I regret to realize that I must end this letter in which I feel how powerless I am to express the affection that I feel for you, for our children, for all; what I suffer from our atrocious tortures; to make you feel all that is in my heart; the horror of this situation, of this life, a horror that surpasses all that can be imagined, all that the human brain can dream; and, on the other hand, the duty which commands me imperiously, for your sake and for our children’s, to go on as far as I shall be able. Think that it will be a month now before I can get one word from you, the only human word that comes to me!

But I must end this prattling, although it eases my pain, for I feel your presence near me in these lines that you are to read, and in ending my letter I cry to you, “Courage, yet more courage!” for before all things is the honor of the name that our dear children bear.

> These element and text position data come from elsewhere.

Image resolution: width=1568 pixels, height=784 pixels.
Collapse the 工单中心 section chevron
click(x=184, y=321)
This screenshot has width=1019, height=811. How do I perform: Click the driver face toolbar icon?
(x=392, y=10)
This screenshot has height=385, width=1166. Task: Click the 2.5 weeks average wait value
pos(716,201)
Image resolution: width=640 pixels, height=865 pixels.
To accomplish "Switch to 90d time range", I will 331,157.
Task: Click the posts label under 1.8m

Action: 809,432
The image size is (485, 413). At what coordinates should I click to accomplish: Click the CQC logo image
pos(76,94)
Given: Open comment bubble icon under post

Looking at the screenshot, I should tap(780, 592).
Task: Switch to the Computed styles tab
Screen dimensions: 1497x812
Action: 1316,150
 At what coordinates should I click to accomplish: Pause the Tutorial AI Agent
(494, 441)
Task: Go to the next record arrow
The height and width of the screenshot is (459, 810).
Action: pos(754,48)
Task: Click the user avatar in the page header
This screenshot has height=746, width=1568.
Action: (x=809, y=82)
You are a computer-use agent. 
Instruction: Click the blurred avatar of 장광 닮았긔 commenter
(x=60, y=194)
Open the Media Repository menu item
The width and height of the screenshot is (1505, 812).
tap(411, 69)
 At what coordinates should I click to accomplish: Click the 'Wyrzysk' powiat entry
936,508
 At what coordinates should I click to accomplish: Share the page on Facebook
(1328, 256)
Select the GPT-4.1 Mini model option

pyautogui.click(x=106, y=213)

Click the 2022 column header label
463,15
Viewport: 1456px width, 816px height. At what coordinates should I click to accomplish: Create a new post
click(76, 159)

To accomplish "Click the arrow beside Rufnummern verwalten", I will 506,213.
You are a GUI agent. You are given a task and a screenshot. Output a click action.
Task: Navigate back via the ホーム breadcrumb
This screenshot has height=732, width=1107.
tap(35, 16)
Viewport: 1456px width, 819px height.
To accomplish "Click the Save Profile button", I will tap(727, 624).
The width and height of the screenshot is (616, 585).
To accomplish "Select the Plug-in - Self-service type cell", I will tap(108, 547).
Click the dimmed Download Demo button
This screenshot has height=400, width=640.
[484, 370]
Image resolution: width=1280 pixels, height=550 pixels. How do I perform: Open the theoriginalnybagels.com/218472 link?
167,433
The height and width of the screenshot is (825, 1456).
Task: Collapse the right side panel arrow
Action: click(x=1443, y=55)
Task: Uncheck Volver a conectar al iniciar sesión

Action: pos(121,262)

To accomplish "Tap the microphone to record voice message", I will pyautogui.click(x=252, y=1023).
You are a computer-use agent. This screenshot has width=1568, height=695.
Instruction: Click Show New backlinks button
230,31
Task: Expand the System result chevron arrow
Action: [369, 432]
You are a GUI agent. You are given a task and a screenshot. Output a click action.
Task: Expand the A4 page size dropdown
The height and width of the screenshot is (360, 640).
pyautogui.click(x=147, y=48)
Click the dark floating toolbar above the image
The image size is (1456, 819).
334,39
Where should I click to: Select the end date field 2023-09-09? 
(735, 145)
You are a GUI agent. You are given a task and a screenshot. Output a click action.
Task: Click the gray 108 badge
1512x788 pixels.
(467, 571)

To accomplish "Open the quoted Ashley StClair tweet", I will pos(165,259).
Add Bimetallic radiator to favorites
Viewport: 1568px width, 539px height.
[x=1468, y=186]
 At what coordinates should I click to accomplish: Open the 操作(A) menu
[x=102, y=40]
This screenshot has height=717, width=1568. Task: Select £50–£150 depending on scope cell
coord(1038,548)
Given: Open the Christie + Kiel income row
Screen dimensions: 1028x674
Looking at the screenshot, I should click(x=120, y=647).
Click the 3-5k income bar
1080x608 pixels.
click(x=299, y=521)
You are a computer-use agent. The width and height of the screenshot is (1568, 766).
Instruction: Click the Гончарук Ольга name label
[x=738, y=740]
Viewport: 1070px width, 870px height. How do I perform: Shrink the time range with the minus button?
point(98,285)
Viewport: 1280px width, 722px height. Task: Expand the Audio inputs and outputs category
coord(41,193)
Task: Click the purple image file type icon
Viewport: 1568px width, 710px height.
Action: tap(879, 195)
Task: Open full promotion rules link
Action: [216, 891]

I tell you that this object for which you are striving is immutable. Therefore act as I have said; for the co-operation of generous hearts that you will find—I am sure of it—will realize more speedily the supreme wish that I still cry out, the light of truth upon this sad tragedy, that I may be with our little ones on the day when honor is restored to us! And I add for your own self, for all of us, this ardent and supreme cry of my soul, that rises in the darkness of the night: everything for honor. Let this be our only thought; your sole preoccupation. There must not be one minute of ease.


4 September, 1896.

Dear and good Lucie:

I wrote you a letter last night under an impression caused by the mail, the sufferings that we all endure, the pain of having only a few lines from you, for after a long, agonized silence of a whole month, there is now, inevitably, a strong nervous tension. I am as if crazed by grief. I take my head in my two hands, and I ask by what miserable destiny so many human beings are called upon to suffer so.

I feel, too, the need of coming again to talk with you. Perhaps this letter may yet catch the English mail and go with the other.

If I am tired, worn out, if I should tell you the contrary you would not believe me; for to suffer so without respite through all hours of the day and night; to feel intuitively the sufferings of those we love; to see our children, those dear little creatures, for whom I would give, for whom we would give, every drop of blood in our veins, struck down—all that is sometimes too atrocious and the pain is too great to bear. But I am, dear Lucie, neither discouraged nor broken down, believe it well. The more the nerves are strained by all these sufferings, the more the will should become vigorous in its determination to bring the trial to an end. And the only way to end our tortures, the tortures of all of us, is to bring about the discovery of the truth. If I live in a struggle against my body, against my heart, against my brain, fighting against all with a ferocious energy, it is because I wish to be able to die tranquilly, knowing that I leave to my children a pure and honored name; knowing that you are happy. What it is necessary for you to tell yourself, for us all to tell ourselves, is that there can be but one termination for our situation—the light—and then, starting forward with this one word, which outweighs everything, we must smother all that groans in our hearts; we must see only our object and stretch every nerve to attain it; and that soon, for the hours now weigh like lead. We must appeal, as I told you yesterday evening, to all who can help us, to every aid, to all kind hearts, who can help let in the light. I am sure that you will find many, and in the presence of this immense sorrow, the appalling sorrow of a wife and mother, who asks only for the truth, the honor of the name that her children bear, all will be silent that they may see only the supreme object of this work, as noble as it is exalted. Then, dear Lucie, to moan, to lament, to tell each other how we suffer, all that will advance nothing.